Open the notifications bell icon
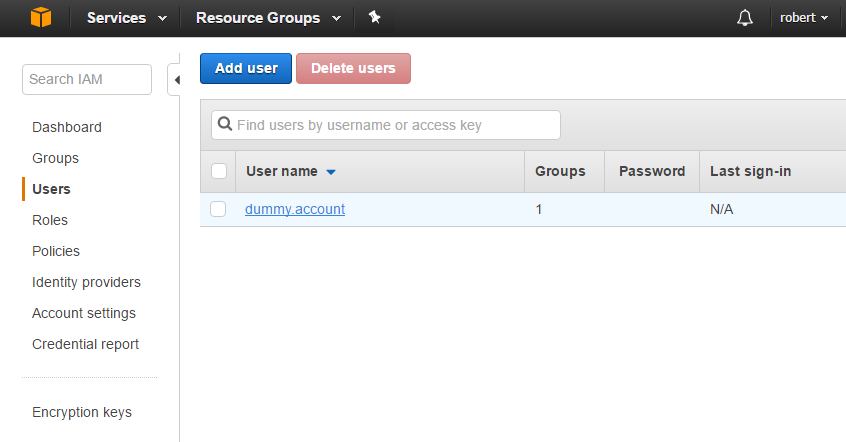 (x=745, y=18)
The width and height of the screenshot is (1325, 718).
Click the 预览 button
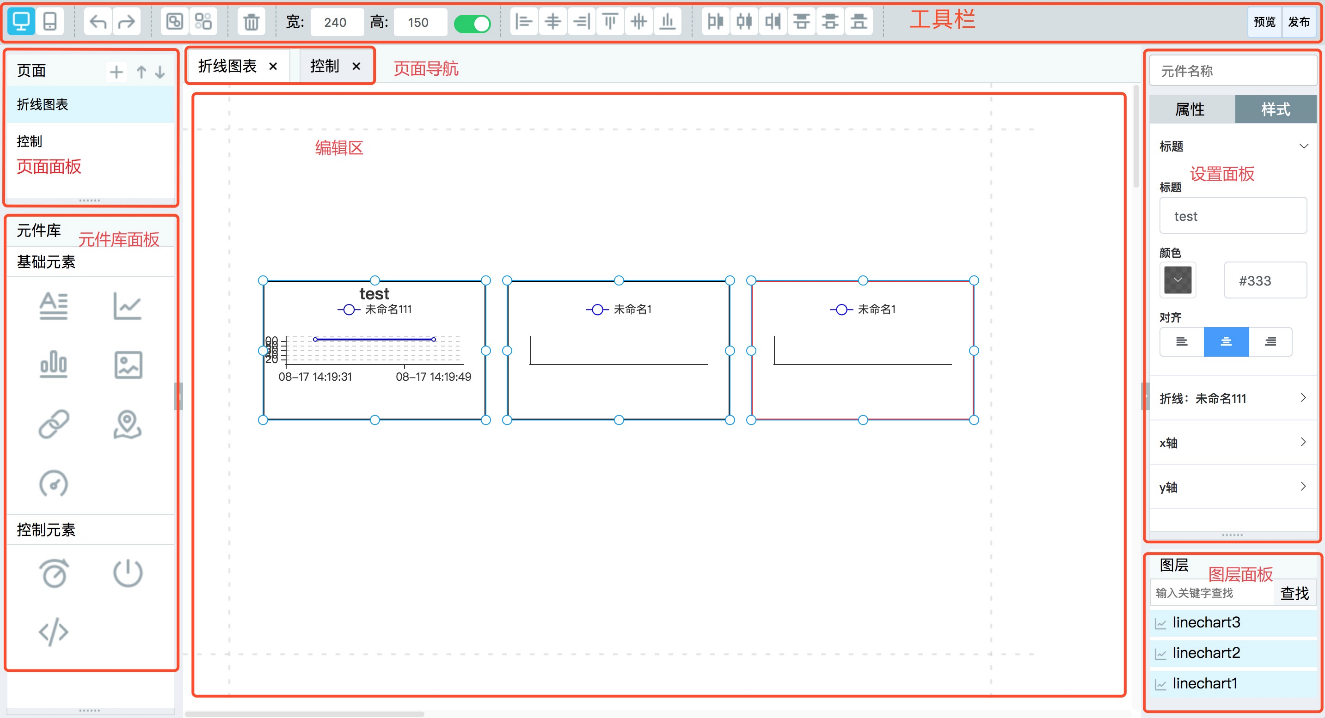point(1264,22)
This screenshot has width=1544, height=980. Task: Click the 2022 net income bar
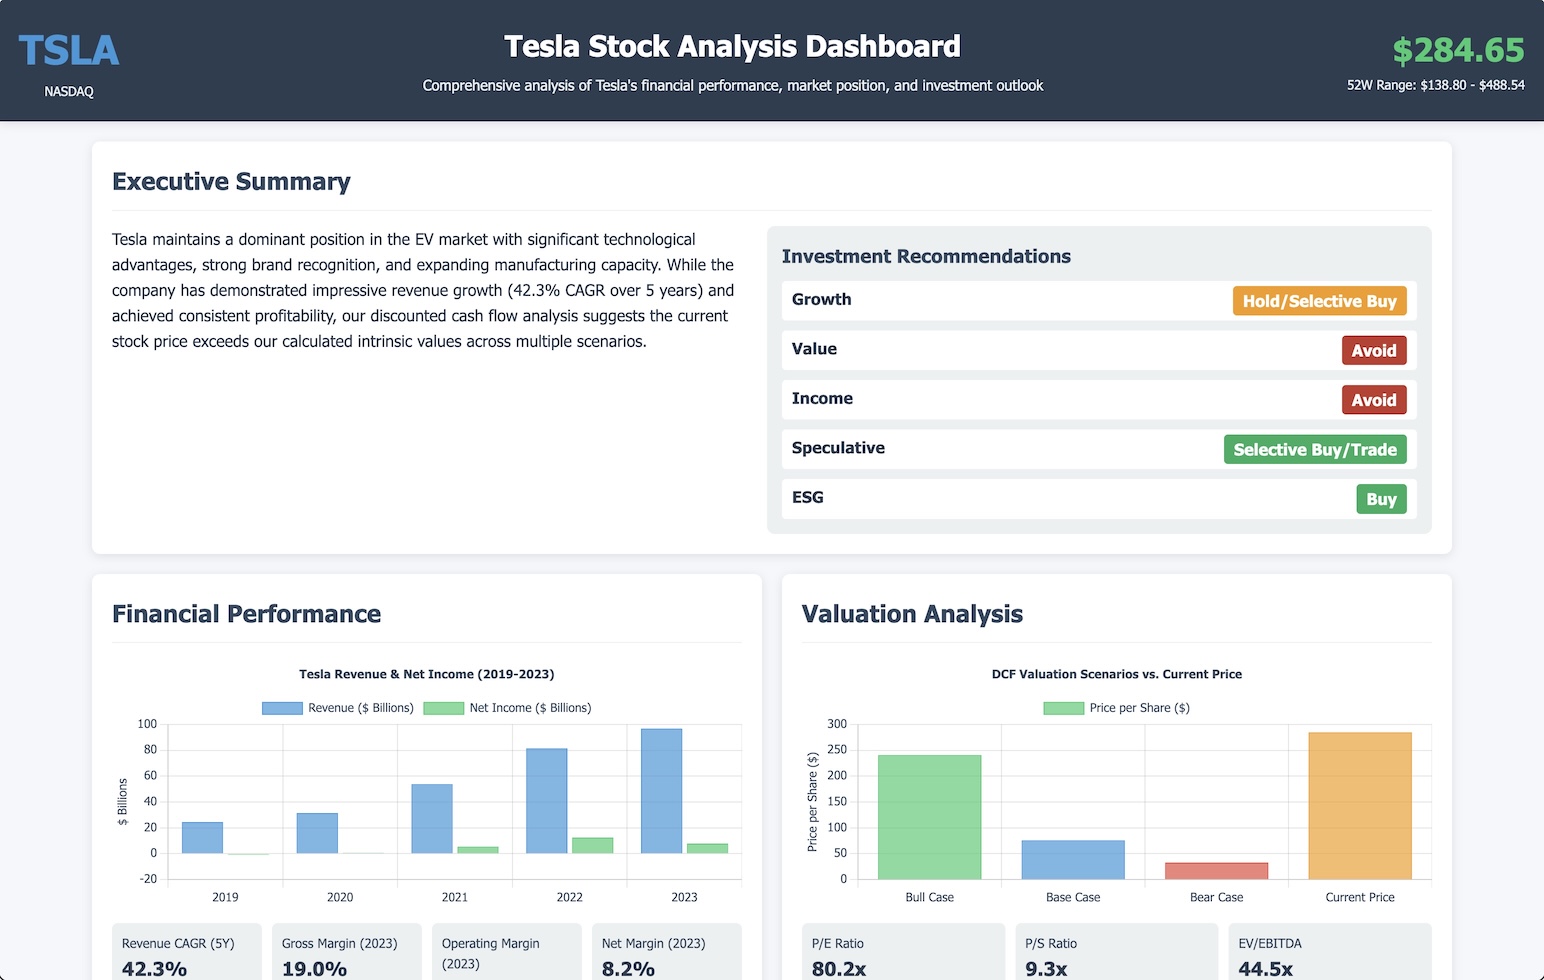click(x=592, y=845)
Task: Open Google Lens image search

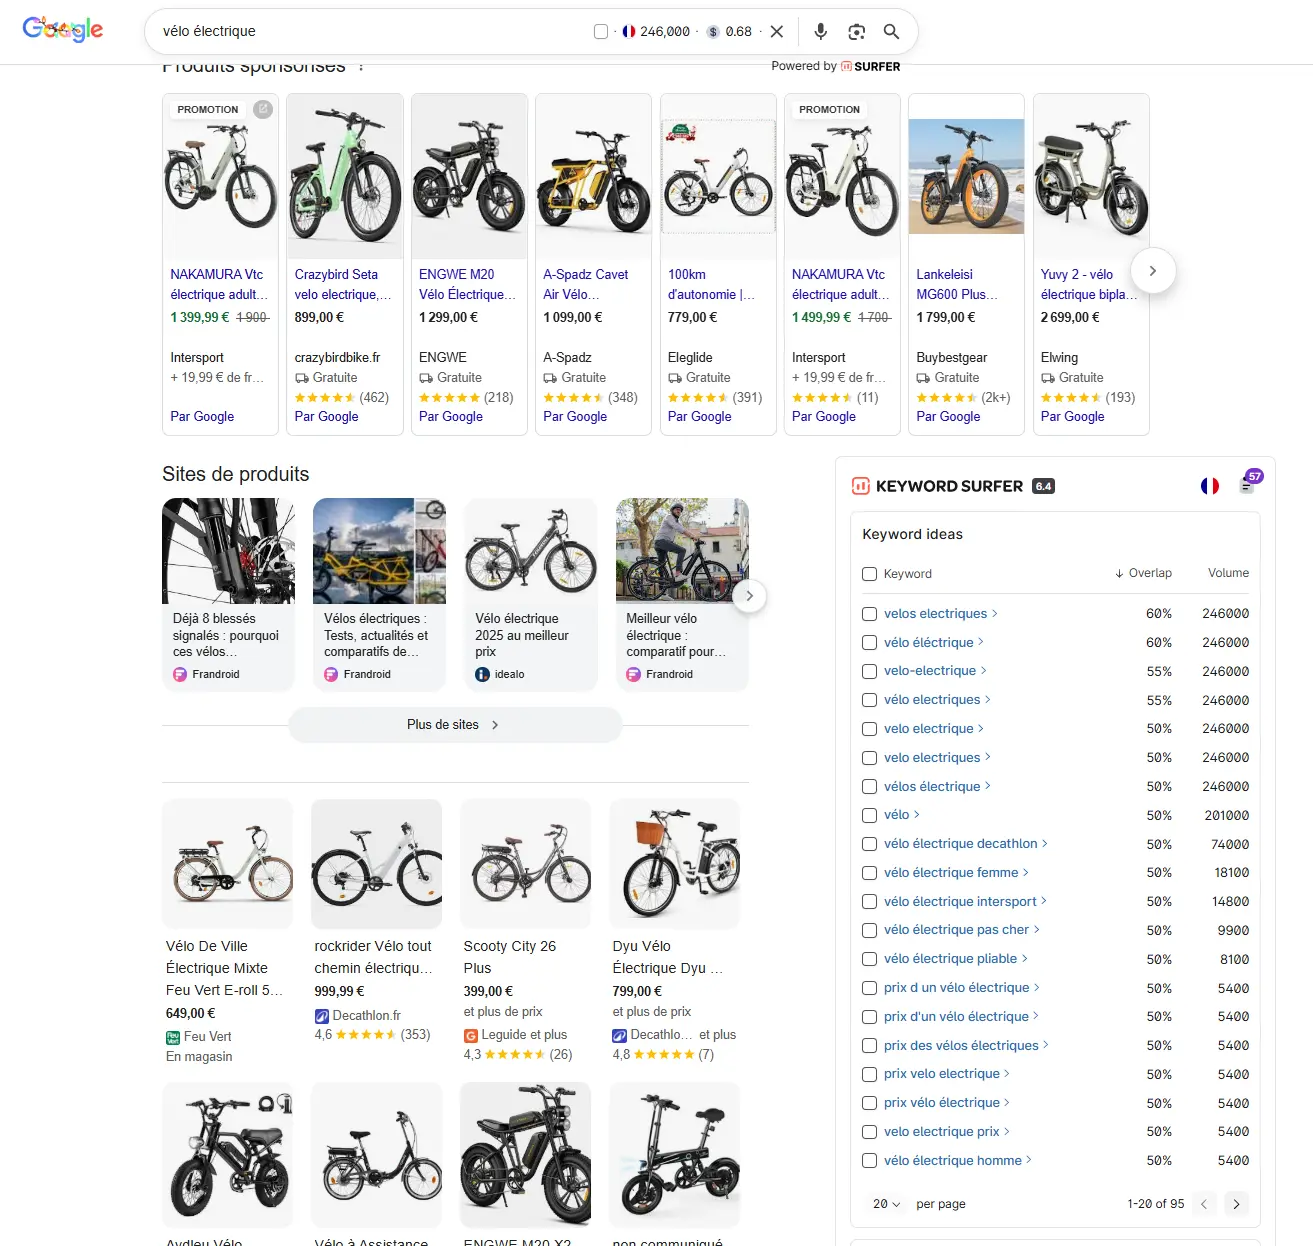Action: [x=856, y=32]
◆ ◆ ◆ ◆ ◆
_EXERCISE INSTRUCTIONS_.
Swap "Open" for "Tap" throughout the items and rewrite every line with nothing else changed. Leave out the pictures.

_EXERCISE ANSWER_.
Tap the notifications bell icon
 (x=745, y=18)
The width and height of the screenshot is (1325, 718).
Click the 预览 button
point(1264,22)
This screenshot has width=1544, height=980. Task: Click the 2022 net income bar
click(x=592, y=845)
Task: Tap Google Lens image search

Action: [x=856, y=32]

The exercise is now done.